Jenna reached over and touched his arm. “Mikhail, why not tell him everything?”
Havelock frowned and put his hand over hers. “I don’t think he’d want to hear it. It’s the sort of thing he runs from.”
“He’s a writer. In Washington. How can you say that?”
“He’s an analyst, a commentator. Not an investigative reporter, not a muckraker. He doesn’t like stepping on toes, only on opinions.”
“But what you have to tell him is extraordinary.”
“He’d tell me to go straight to the State Department security bureau on the basis that I’d get a fair hearing. I wouldn’t. I’d get a bullet in my head. Alexander’s a sixty-five-year-old curmudgeon who’s heard it all—from Dallas to Watergate—and he thinks a hundred and ten percent of it is a conspiracy of horseshit. And if he found out what I’d done—Handelman excluded—he’d call security himself.”
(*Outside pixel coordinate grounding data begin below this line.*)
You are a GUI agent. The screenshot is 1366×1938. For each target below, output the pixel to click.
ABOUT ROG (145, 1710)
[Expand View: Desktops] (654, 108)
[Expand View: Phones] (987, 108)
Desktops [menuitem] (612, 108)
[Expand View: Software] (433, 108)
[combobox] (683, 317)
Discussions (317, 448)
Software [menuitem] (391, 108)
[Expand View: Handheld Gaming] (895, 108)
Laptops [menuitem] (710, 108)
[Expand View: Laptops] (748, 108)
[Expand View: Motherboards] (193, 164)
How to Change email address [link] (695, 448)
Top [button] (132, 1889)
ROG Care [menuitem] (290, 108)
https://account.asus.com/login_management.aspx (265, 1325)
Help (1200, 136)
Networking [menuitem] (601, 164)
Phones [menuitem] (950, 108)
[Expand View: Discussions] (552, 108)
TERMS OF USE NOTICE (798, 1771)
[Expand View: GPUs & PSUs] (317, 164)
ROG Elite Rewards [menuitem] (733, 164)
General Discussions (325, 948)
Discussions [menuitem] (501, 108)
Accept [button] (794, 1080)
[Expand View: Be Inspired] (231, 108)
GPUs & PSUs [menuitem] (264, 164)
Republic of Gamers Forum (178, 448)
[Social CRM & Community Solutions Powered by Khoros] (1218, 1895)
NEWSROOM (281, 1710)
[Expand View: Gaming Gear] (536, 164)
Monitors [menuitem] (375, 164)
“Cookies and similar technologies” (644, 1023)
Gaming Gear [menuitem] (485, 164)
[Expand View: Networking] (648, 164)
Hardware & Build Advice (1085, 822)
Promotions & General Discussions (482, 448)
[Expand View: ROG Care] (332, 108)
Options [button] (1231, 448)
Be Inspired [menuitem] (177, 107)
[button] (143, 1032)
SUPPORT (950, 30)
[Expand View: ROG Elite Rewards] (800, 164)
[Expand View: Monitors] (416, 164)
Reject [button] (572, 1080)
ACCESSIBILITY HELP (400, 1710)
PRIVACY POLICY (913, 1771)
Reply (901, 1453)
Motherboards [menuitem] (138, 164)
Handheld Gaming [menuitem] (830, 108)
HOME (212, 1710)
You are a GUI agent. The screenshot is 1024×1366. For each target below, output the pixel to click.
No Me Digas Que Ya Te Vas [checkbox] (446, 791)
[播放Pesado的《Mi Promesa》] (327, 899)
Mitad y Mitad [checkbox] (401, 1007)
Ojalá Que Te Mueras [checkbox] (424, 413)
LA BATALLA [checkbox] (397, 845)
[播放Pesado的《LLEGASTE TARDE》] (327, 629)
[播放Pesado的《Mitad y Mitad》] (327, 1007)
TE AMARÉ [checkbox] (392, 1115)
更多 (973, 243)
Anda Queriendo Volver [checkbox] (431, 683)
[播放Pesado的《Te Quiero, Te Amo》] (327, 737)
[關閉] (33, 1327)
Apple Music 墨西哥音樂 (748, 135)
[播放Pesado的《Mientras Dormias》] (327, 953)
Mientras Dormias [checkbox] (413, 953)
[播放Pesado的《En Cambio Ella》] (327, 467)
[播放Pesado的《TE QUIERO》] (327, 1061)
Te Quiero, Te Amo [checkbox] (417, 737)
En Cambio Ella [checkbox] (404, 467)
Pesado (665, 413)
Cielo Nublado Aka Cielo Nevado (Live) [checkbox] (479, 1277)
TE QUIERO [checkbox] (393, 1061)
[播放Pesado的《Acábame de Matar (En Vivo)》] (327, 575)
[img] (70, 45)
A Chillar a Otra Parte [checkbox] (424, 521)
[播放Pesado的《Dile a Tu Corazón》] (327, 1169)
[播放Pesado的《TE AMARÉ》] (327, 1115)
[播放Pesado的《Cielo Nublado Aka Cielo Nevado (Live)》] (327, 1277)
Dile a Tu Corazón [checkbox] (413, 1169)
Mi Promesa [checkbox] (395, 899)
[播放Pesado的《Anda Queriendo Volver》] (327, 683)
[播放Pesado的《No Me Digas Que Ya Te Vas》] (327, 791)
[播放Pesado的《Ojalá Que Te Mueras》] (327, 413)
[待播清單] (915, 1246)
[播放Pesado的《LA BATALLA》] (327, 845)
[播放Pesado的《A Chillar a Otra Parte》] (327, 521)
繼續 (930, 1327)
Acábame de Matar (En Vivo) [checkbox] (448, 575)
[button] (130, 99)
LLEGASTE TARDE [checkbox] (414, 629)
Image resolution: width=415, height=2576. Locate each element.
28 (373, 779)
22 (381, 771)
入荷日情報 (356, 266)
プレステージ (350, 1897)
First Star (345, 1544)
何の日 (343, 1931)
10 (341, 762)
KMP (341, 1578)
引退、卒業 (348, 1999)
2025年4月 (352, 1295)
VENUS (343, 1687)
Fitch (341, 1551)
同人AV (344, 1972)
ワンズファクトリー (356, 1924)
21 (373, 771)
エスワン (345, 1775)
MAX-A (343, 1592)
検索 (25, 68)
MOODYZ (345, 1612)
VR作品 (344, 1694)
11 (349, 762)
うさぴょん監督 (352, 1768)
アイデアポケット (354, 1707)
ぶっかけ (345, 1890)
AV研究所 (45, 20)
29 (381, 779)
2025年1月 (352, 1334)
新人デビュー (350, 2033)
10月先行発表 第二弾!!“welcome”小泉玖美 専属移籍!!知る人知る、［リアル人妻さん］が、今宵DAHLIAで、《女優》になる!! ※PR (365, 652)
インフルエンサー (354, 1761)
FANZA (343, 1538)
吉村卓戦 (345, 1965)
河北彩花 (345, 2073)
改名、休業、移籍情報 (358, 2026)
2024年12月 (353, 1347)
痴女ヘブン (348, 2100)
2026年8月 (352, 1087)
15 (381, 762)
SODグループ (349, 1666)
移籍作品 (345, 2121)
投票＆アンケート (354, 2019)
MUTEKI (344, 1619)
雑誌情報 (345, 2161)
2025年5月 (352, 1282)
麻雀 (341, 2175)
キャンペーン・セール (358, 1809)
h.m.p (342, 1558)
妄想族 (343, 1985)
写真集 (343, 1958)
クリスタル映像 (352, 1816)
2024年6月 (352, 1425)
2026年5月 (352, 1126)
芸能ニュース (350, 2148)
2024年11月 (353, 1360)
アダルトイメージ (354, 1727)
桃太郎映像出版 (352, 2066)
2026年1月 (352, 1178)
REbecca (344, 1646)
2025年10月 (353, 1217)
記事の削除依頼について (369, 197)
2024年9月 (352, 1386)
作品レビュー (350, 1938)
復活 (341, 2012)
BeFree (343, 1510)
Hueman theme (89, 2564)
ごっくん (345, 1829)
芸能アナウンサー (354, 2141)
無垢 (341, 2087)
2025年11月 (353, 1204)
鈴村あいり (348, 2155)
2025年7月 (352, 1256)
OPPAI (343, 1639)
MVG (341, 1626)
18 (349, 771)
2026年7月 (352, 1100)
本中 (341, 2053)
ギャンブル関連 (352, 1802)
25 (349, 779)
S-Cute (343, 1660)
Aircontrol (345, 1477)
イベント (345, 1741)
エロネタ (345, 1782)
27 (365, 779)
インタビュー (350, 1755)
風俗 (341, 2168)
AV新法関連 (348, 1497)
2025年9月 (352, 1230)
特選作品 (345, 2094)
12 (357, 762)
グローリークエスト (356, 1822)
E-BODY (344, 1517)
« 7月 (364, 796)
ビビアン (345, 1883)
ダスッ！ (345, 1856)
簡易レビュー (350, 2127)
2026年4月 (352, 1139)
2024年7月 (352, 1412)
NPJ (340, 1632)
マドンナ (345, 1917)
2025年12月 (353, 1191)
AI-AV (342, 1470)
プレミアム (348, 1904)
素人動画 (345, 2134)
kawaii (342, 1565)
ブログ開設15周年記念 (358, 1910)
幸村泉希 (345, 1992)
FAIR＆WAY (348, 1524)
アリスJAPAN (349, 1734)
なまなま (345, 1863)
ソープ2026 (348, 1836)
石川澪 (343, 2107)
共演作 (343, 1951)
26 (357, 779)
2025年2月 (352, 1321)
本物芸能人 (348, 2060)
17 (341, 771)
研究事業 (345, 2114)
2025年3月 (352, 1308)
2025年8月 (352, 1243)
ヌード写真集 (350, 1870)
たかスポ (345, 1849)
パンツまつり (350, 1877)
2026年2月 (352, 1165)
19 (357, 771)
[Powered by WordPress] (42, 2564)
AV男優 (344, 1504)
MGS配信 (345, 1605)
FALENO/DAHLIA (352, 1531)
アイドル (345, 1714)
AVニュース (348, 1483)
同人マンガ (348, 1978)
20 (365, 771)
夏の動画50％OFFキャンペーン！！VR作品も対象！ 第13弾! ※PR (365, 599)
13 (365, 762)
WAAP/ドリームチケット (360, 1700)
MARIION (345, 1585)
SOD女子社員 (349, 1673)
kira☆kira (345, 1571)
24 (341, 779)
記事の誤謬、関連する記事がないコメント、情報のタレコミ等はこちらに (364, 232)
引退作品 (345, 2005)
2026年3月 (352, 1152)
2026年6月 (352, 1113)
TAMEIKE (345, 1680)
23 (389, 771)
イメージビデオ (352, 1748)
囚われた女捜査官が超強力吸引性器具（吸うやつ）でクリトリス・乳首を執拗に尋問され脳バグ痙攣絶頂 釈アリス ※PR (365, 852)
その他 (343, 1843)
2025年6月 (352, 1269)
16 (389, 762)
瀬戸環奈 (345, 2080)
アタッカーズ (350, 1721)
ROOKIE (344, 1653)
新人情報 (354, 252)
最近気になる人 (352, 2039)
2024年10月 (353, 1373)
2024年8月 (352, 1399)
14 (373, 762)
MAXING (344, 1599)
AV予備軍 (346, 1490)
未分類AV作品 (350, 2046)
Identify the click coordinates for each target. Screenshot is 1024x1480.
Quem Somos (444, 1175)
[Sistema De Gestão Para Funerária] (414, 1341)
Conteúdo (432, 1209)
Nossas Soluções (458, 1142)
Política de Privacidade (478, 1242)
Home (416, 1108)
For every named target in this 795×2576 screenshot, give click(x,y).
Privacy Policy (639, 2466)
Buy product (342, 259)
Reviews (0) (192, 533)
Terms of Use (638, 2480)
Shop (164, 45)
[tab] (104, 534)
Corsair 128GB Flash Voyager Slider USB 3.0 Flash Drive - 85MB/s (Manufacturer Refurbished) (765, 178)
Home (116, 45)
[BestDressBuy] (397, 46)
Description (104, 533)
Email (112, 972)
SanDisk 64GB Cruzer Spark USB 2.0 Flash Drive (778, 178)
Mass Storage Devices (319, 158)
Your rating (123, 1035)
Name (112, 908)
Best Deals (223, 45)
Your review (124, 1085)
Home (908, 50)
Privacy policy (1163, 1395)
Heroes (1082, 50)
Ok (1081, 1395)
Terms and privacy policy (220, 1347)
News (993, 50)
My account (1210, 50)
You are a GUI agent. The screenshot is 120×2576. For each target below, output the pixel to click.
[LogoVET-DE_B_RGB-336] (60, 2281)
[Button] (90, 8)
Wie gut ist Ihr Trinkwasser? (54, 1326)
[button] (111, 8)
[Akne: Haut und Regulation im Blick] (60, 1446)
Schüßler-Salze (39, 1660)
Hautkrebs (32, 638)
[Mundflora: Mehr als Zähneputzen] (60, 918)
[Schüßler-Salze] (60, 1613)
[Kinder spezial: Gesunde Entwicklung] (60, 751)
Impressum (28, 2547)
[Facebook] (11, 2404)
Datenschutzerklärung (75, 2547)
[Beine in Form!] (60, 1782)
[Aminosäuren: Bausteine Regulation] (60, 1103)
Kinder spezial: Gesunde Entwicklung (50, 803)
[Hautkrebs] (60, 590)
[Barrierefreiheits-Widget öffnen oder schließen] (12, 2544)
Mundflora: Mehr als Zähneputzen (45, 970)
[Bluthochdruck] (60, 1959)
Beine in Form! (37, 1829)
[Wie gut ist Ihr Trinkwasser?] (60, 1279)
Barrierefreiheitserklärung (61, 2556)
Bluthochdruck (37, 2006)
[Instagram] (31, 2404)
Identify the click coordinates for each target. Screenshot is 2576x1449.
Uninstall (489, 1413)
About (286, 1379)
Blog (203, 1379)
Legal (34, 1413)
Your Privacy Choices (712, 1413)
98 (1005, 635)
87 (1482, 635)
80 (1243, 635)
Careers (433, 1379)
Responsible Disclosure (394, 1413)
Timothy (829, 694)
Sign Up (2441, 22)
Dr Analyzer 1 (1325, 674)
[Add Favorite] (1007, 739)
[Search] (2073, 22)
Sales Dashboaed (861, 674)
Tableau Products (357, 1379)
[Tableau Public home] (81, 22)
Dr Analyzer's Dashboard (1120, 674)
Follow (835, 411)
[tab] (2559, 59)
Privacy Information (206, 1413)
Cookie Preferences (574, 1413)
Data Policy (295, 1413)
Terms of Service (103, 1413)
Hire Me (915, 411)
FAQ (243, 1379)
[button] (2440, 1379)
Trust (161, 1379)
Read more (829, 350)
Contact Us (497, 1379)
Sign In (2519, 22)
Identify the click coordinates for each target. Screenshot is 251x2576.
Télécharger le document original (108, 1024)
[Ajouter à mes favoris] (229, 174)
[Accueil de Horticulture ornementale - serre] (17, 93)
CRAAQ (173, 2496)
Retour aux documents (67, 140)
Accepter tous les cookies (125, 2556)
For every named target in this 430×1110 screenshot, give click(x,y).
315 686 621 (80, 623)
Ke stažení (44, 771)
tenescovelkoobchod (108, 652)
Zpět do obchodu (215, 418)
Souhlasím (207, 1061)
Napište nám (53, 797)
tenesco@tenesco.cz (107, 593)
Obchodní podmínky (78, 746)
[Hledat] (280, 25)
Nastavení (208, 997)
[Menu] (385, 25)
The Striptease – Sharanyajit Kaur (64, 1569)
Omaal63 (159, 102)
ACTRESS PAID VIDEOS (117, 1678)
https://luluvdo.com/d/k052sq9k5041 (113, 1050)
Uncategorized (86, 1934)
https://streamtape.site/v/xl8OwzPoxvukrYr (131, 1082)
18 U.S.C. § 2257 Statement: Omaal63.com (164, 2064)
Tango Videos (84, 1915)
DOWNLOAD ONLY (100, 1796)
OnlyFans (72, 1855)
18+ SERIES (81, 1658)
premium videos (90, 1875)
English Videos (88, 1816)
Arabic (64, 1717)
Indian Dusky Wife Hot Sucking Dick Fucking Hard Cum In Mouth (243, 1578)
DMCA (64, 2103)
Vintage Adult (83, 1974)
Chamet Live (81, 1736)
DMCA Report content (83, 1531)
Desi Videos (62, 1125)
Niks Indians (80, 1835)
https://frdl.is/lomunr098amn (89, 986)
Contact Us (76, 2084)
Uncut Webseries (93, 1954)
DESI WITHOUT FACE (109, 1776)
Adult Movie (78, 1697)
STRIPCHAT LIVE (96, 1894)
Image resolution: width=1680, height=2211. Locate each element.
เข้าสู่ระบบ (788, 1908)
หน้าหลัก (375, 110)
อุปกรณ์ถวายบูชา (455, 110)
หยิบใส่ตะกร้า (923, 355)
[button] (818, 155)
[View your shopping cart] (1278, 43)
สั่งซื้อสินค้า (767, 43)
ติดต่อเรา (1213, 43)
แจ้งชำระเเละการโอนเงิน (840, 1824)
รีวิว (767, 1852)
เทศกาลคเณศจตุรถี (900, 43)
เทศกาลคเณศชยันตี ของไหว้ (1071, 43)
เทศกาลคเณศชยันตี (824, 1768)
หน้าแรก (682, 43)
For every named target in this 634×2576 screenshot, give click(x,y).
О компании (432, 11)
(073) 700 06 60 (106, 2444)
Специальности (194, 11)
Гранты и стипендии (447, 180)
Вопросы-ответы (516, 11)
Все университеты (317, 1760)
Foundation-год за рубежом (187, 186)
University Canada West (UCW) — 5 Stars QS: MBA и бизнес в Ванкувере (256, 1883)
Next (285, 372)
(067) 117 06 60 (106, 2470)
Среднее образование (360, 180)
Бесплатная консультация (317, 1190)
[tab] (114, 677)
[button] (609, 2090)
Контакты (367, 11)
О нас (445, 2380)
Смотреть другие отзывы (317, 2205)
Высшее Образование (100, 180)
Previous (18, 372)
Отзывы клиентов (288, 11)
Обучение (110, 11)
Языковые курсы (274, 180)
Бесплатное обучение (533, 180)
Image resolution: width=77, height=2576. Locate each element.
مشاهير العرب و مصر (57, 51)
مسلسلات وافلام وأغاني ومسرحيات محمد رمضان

“He’s not much of a friend.”
“By his lights he is; just don’t transgress.” Michael paused, turning her hand over. “But beyond the possibility that he’d bring Bradford out to Fox Hollow, there’s something he might clear up. My přítele. I’ll ask him to find out where Matthias is, say that I don’t want to call myself because I may not have time to see him and Anton would be upset. He’d do it; with his connections he could do it.”
“Suppose he can’t?”
“Then that’ll tell us something, won’t it? In which case, I’ll force him to get Bradford out there, if I have to put a gun to his head. But if he does reach Matthias at a lodge in the Shenandoah … we’ll know something else, and it frightens the hell out of me. It will mean that the Secretary of State has a Moscow connection in the KGB.”
The village of Fox Hollow was small. The streets were lit by gas lamps and the architecture was Colonial by township decree; the stores were called shops and their clientele was among the wealthiest in the Washington-New York orbit. The village’s charm was not only apparent, it was proclaimed, but it was not for the benefit of outsiders—tourists were discouraged, if not harassed. The minimum police force had maximum arms and a communications system that proportionately rivaled that of the Pentagon, where it was probably designed. Fox Hollow was an island in a landlocked area of Virginia as surely as if its square mileage were surrounded by an impassable sea.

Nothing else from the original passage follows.